Liverpool can consider themselves lucky that Arsenal were without three of their most influential midfielders -- Jack Wilshere, Mathieu Flamini and Mesut Ozil -- or the carnage would have been worse. OK, that's not technically correct. I rechecked the lineup sheet and Ozil was definitely playing, although he was largely invisible until he assisted Ramsey on Arsenal's second goal. But who needs the $67 million German when you have Cazorla? The effervescent Spaniard delivered a potent 19th-minute reminder to the Arsenal fans who have been drooling ad nauseam about Ozil's celestial skills when he smashed in the opening goal.
Every great player is entitled to an off day, of course, and with Ozil looking human, the rest of the Gunners ratcheted up their game. The unsung Rosicky brought impressive zip and one-touch flair to the midfield while Mikel Arteta, the team's captain and cerebral enforcer, didn't have a pass, tackle or hair out of place. Thanks to the swashbuckling runs of Ramsey and the increasingly muscular hold-up ability of Giroud in attack, Arsenal were able to retain the ball for long stretches of time, at one point completing 16 consecutive passes as Liverpool stood back and looked a little dizzy. It was enough for Brian, the Gunners' resident head cheerleader at the Football Factory, to exclaim "Arselona!"

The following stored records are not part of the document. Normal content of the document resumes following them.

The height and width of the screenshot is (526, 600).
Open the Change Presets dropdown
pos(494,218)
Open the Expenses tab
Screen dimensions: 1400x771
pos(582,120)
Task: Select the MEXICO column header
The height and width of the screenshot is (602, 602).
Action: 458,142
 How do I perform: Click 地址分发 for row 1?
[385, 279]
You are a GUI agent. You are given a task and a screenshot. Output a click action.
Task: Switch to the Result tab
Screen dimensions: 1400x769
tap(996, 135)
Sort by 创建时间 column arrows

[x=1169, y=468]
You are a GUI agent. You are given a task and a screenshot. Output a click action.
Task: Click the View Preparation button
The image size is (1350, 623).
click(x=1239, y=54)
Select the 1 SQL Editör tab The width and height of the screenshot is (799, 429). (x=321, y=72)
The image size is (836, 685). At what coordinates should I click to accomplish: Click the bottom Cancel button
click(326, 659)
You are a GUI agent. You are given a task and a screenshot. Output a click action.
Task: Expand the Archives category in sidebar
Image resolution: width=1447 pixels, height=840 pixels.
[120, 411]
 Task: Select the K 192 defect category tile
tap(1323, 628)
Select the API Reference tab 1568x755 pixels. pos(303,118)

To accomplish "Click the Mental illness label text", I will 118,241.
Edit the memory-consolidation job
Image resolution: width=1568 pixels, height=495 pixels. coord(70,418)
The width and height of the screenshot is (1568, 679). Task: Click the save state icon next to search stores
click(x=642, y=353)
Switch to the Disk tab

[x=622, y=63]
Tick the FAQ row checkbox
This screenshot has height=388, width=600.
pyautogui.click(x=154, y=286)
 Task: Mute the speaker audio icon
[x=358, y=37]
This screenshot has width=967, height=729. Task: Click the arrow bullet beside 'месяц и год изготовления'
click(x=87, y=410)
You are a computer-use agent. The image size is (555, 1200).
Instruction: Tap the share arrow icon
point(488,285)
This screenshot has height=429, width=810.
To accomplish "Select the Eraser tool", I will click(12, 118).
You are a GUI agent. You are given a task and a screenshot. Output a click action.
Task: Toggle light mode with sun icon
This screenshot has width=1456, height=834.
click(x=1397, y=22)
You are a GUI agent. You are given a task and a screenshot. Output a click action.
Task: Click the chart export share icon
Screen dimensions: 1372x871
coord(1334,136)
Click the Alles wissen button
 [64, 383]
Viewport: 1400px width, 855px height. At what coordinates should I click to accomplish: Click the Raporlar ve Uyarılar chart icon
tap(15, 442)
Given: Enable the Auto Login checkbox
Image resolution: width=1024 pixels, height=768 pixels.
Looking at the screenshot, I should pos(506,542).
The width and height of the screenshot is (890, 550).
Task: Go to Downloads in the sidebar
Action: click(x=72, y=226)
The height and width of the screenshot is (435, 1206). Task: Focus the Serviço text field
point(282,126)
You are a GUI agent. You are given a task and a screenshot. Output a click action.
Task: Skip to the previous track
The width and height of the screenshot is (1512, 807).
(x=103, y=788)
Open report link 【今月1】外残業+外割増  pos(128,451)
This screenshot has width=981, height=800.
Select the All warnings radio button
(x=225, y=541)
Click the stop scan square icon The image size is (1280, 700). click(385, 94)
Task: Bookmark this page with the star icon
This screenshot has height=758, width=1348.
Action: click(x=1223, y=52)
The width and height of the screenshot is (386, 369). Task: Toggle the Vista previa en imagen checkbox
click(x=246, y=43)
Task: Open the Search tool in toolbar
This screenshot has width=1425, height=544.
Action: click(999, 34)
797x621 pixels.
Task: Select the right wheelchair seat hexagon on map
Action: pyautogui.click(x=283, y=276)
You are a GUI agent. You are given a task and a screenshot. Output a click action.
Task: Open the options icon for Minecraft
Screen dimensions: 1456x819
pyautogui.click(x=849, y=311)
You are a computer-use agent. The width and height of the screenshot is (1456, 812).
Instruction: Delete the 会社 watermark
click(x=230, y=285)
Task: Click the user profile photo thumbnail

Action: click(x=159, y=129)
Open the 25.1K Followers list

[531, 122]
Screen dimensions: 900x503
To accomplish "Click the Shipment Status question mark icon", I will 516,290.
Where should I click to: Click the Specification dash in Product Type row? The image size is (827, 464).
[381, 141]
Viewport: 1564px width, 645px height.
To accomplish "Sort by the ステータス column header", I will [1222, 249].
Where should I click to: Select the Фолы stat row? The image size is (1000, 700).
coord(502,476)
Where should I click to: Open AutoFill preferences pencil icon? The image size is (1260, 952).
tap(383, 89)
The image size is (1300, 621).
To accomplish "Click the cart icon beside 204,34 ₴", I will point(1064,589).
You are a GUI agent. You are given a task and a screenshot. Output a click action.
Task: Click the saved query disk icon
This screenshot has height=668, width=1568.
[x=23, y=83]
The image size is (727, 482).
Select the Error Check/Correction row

Meanwhile, Suarez and Sturridge looked less like a menacing partnership than a couple of gifted yet selfish individuals. The one time they combined effectively was in the 26th minute when Suarez released his fellow striker down the left with a quick free kick to cross for Henderson to tap in. Unfortunately for Liverpool, referee Martin Atkinson had already blown his whistle for a reckless tackle by Bacary Sagna on Suarez, thereby nullifying the apparent goal. Whether Atkinson should have played the advantage is up for debate, but SAS's failure to cause havoc in the Arsenal defense from open play is not. Suarez spent the better part of the afternoon watching the game from Laurent Koscielny's back pocket, while Arteta kept Sturridge from breaching Arsenal's high defensive line.
Both spent as much time standing with their hands on hips as they did running onto the odd through-ball. The culmination of their frustration was palpable in the dying minutes when Liverpool had their best chance to pull a goal back. Thomas Vermaelen -- yes, he still plays for Arsenal -- was on as a substitute for the injured Kieran Gibbs, when he took the time to remind Arsenal fans why he has been tethered to the bench. His loose pass down the wing was pounced on by Suarez, who put his head down and tore into the box. Had the Uruguayan looked up, he would have seen Sturridge all alone in acres of space, preparing to rock his irritating dance moves for the 11th time this season.
But instead Suarez fired wide, sending Sturridge into a hot funk and displaying his unhappiness by throwing his arms out wide like a man who didn't want to admit that he probably should have been closing in on the back post for an easy tap-in after all. To be fair, if anyone in the Prem has a better grasp on selfish play than Sturridge, he'd have to be related to Arjen Robben.
With about a minute to go in the match, Mickey, the Liverpool-supporting bartender, came over and congratulated me on the victory. "As I said, the team that won this game will win the league -- and 20 bucks," he said. Then he went over to the cash register and took out several rolls of change and began mischievously counting them out on the bar.
I laughed. The payment form was apt given that his Reds had just been hung, drawn and quartered.